To the west of Tripoli, the heroic city of Zawiya has fallen after Qaddafi’s forces bombed schools, hospitals, mosques and private homes. There are reports of random mass arrests there too. We can be sure that executions and torture are continuing on a massive scale. Further east, first Bin Jawad, then Ras Lanuf and now Brega have been reclaimed by the tyrant after heavy aerial bombardment. It seems that my earlier optimism was misplaced. The Libyan revolution risks drowning in blood. If it does, the larger Arab revolution may well grind to a temporary halt.
This worries me far more than the prospect of Western intervention, because the West is currently in no position to occupy or control Libya. The West’s economy is precarious to say the least, partly because of the adventures in Iraq and Afghanistan. In Iraq, the mighty American army was tied down and humiliated although no more than 20% of the people rose against the occupation at any one time, and despite the political incompetence and sectarian divisions of the resistance. In Afghanistan, NATO achieved the amazing feat of making the almost universally hated Taliban popular again. While the West squanders treasure and blood, China has signed the contracts to exploit Afghanistan’s resources.
Some leftists point to the profits of certain corporations during the war years as evidence of Western capitalism’s victory, but this is a simplistic interpretation of events which takes no account of national or imperial interests. The decade since 9/11 has taught the world that any determined force can stand in the West’s way if it employs assymetrical means of warfare. America’s defeats in Iraq and Afghanistan have only hastened American decline, as Turkey and most of South America slip its embrace and China, Brazil and India chart their own paths to economic growth. And Western interference in Libya against the wishes of the Libyans would be defeated no less resoundingly. Saharan Libya must have the most open borders in the world. Anti-imperialist fighters would flock to kill foreigners and to destroy oil pipelines under foreign control. The West knows this and, contrary to the fantasies of some, is therefore very reluctant to become involved militarily.
Hasty comparisons of a potential no-fly zone with previous no-fly zones in Iraq are unhelpful. Following Iraq’s defeat in Kuwait in 1991, the mainly Shia Iraqi south rose up against Saddam Hussain. US forces were stationed inside southern Iraq at the time, and were enforcing a no-fly zone. However, they gave the Iraqi regime permission to fly helicopter gunships, which allowed the regime to crush the intifada and to commit massacres on an enormous scale. This was the time of the mass graves. The episode allowed Saddam to remain in charge of a crippled, starving country for another 12 years, and ensured that sectarianism was exacerbated to such an extent that after the 2003 invasion the anti-occupation resistance collapsed into civil war.
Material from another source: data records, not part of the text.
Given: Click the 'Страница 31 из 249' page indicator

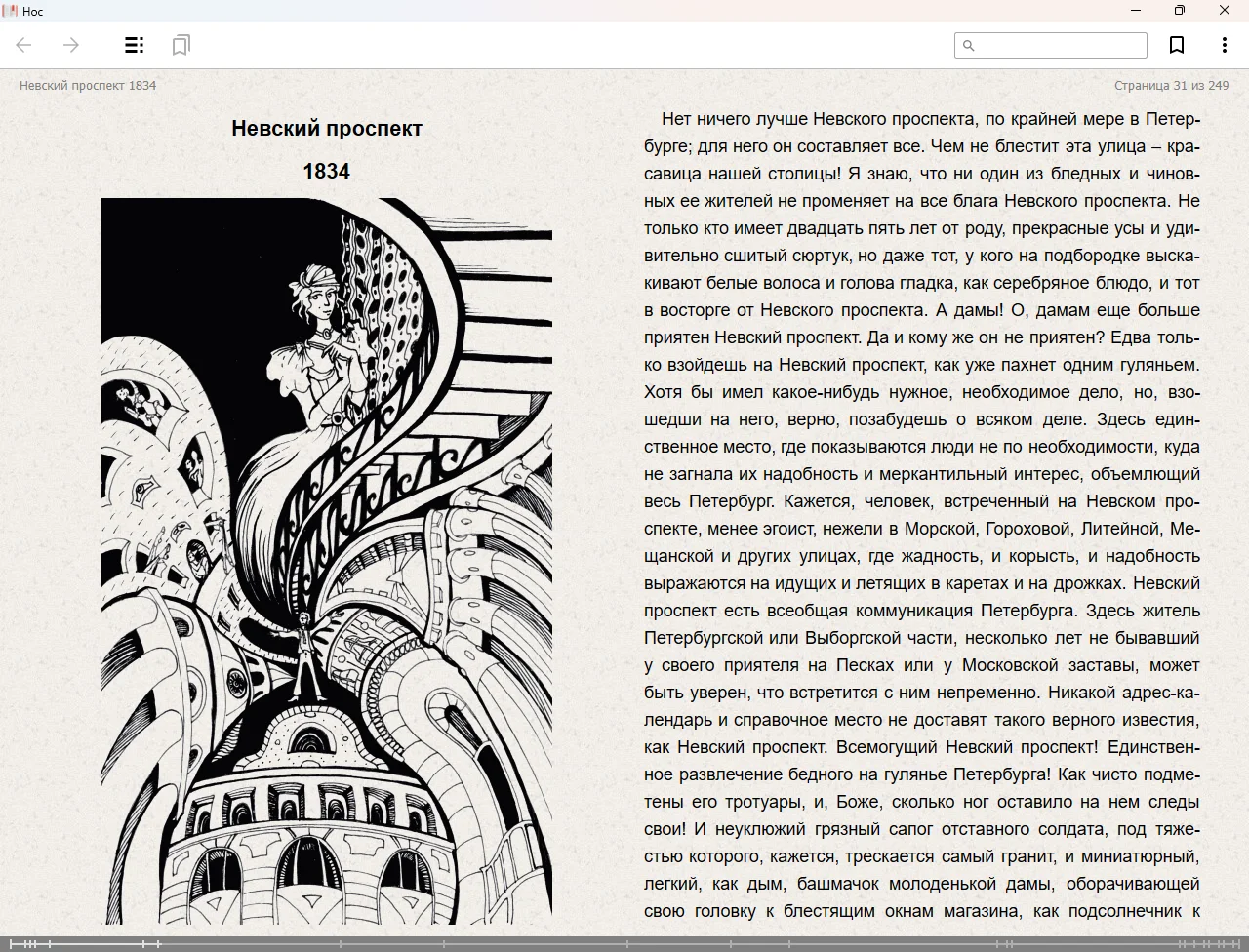Looking at the screenshot, I should 1171,85.
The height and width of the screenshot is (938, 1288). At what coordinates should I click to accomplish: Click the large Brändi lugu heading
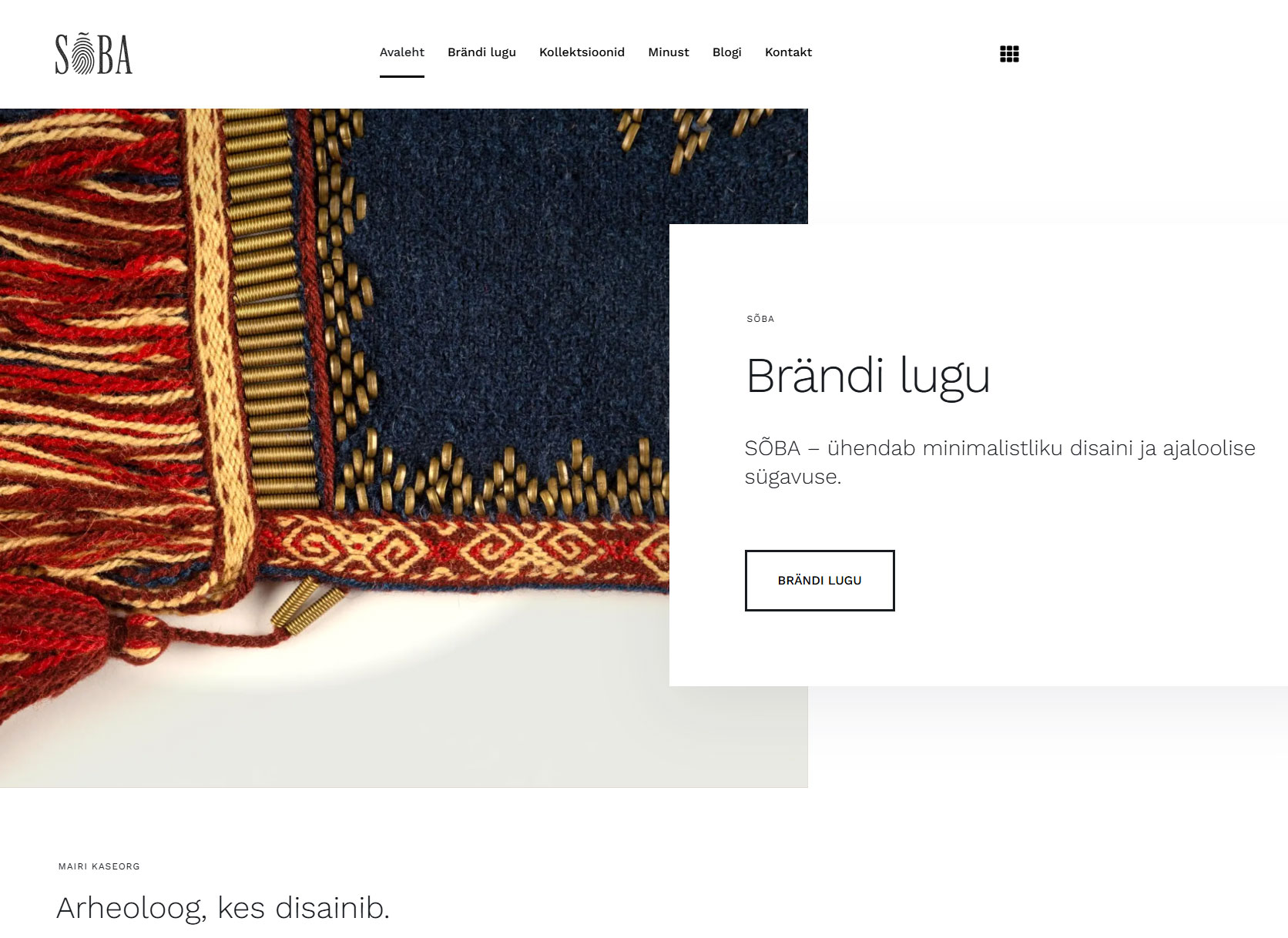pos(868,376)
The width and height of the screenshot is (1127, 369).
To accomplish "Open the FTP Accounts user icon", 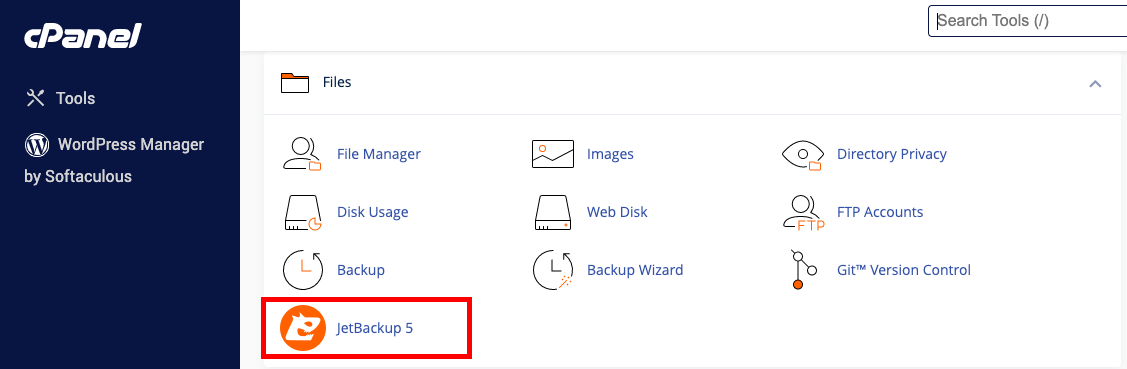I will click(x=802, y=212).
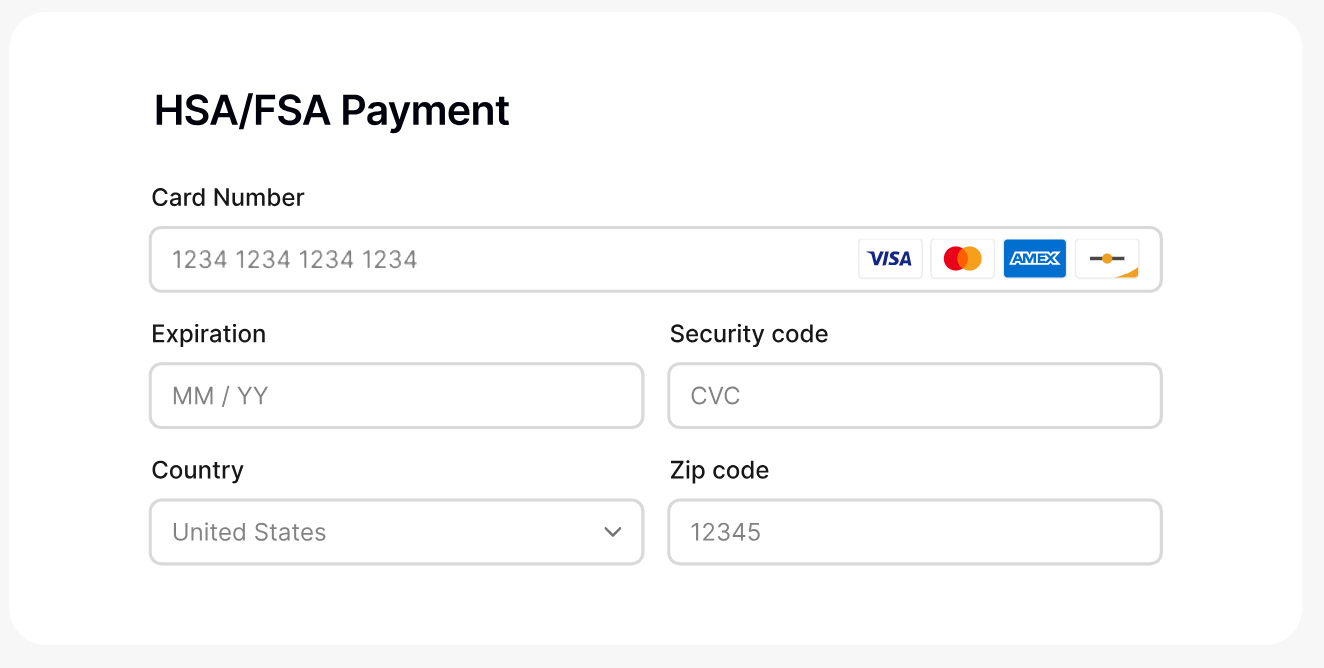The height and width of the screenshot is (668, 1324).
Task: Click the chevron arrow in Country select
Action: tap(613, 532)
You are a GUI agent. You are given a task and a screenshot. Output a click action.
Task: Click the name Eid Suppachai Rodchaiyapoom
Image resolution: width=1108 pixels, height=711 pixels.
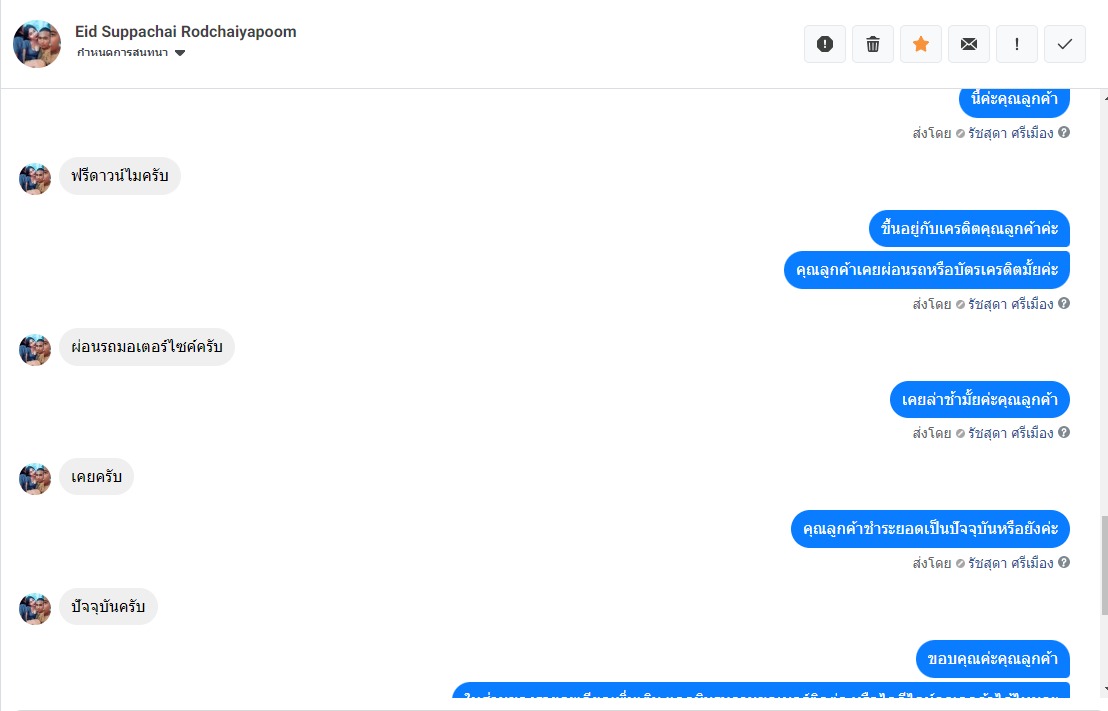[186, 32]
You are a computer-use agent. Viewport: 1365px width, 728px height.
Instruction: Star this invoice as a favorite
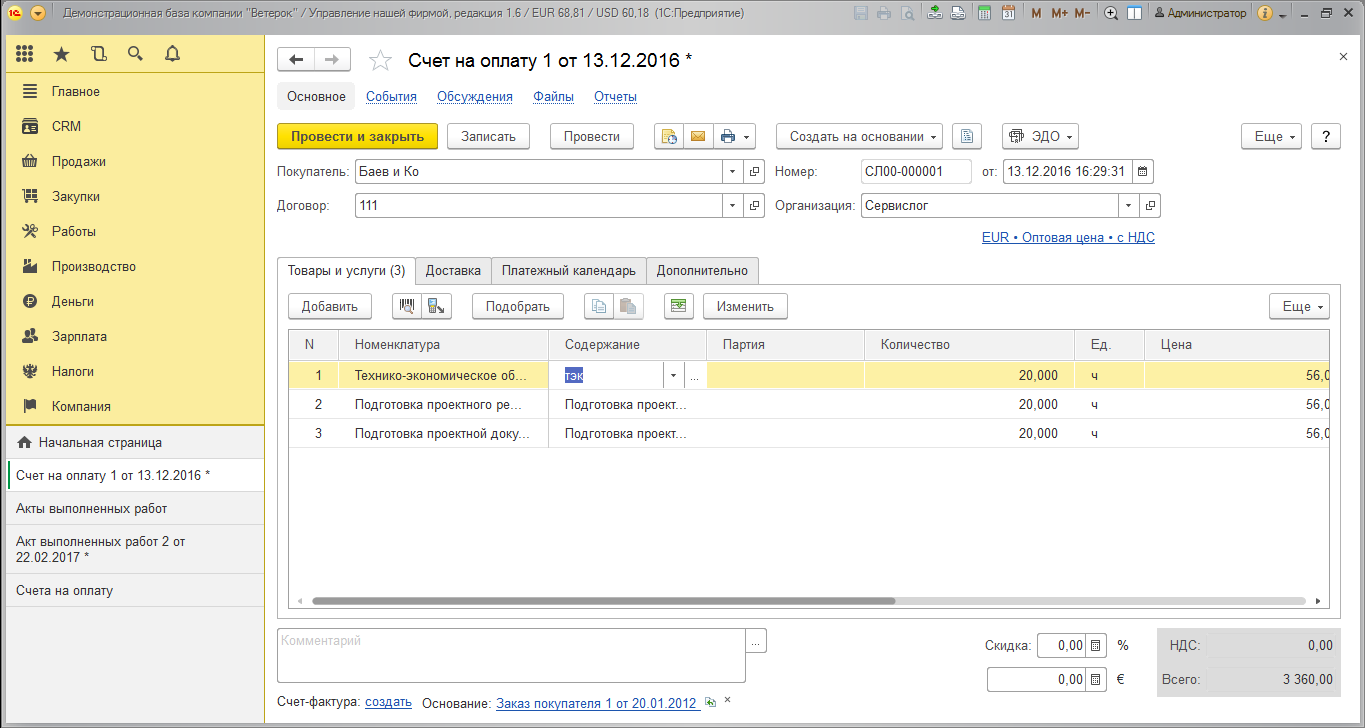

In 2003 America and Britain invaded Iraq without a United Nations mandate. Today NATO is emphasising that it won’t move without both a UN resolution and substantial political support from the Arabs. The Arab League has now called for a no-fly zone.
At the League meeting Omani foreign minister Yusuf bin Alawi warned that if the Arabs didn’t take a strong stance they would open the door to unwanted foreign interference. This may seem contradictory: at the same time he asked the UN to intervene. But his point is a good one. If NATO forces act under a UN resolution and responding to an Arab request, the Arabs will be well-placed to end the intervention at the right moment.
I understand the worries of those who fear Western intervention, after all the West’s crimes against the Arab world. I wish the Arabs were capable of moving by themselves (and I certainly hope that once the revolutions have run their course we will finally see an independent Arab world taking care of internal Arab problems). I like Asa’ad Abu Khalil’s idea of using Egypt and Tunisa as staging posts for volunteer Arab soldiers who wish to aid their brothers in Libya.
It’s a difficult, cloudy situation. The only clear thing is that the Libyans need immediate help. The Transitional National Council’s warning that half a million will be killed is not mere rhetoric, but an entirely logical and legitimate fear.